-- BEGIN --

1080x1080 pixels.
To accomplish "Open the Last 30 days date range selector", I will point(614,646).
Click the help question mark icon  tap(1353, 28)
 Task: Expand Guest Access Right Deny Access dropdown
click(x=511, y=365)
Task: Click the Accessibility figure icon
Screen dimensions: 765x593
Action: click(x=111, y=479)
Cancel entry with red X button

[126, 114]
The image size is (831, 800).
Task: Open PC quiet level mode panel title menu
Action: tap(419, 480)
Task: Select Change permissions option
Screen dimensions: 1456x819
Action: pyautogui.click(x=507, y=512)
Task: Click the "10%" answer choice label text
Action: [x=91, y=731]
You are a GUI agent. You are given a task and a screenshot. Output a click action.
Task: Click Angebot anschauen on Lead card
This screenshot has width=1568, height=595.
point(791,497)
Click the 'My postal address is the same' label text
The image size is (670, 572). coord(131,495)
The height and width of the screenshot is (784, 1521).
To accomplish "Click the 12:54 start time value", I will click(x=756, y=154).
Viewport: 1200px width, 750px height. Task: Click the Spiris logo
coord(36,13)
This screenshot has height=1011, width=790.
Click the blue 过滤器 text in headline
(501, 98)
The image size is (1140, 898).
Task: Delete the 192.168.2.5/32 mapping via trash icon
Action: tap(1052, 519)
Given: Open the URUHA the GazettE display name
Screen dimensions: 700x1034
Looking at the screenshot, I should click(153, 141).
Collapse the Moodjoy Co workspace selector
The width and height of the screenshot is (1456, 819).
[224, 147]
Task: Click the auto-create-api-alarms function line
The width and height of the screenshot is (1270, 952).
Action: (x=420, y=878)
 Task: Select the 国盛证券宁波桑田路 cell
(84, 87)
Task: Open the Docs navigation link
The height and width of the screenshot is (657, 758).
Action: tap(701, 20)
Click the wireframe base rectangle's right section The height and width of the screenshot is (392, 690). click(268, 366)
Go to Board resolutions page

-- END --

Copy every item above line for line, changing nothing.

1080x1080 pixels.
To accomplish "Open the Last 30 days date range selector", I will point(614,646).
Click the help question mark icon  tap(1353, 28)
 Task: Expand Guest Access Right Deny Access dropdown
click(x=511, y=365)
Task: Click the Accessibility figure icon
Screen dimensions: 765x593
Action: click(x=111, y=479)
Cancel entry with red X button

[126, 114]
The image size is (831, 800).
Task: Open PC quiet level mode panel title menu
Action: tap(419, 480)
Task: Select Change permissions option
Screen dimensions: 1456x819
Action: pyautogui.click(x=507, y=512)
Task: Click the "10%" answer choice label text
Action: [x=91, y=731]
You are a GUI agent. You are given a task and a screenshot. Output a click action.
Task: Click Angebot anschauen on Lead card
This screenshot has width=1568, height=595.
point(791,497)
Click the 'My postal address is the same' label text
The image size is (670, 572). coord(131,495)
The height and width of the screenshot is (784, 1521).
To accomplish "Click the 12:54 start time value", I will click(x=756, y=154).
Viewport: 1200px width, 750px height. Task: Click the Spiris logo
coord(36,13)
This screenshot has height=1011, width=790.
Click the blue 过滤器 text in headline
(501, 98)
The image size is (1140, 898).
Task: Delete the 192.168.2.5/32 mapping via trash icon
Action: tap(1052, 519)
Given: Open the URUHA the GazettE display name
Screen dimensions: 700x1034
Looking at the screenshot, I should click(153, 141).
Collapse the Moodjoy Co workspace selector
The width and height of the screenshot is (1456, 819).
[224, 147]
Task: Click the auto-create-api-alarms function line
The width and height of the screenshot is (1270, 952).
Action: (x=420, y=878)
 Task: Select the 国盛证券宁波桑田路 cell
(84, 87)
Task: Open the Docs navigation link
The height and width of the screenshot is (657, 758).
Action: tap(701, 20)
Click the wireframe base rectangle's right section The height and width of the screenshot is (392, 690). click(268, 366)
Go to Board resolutions page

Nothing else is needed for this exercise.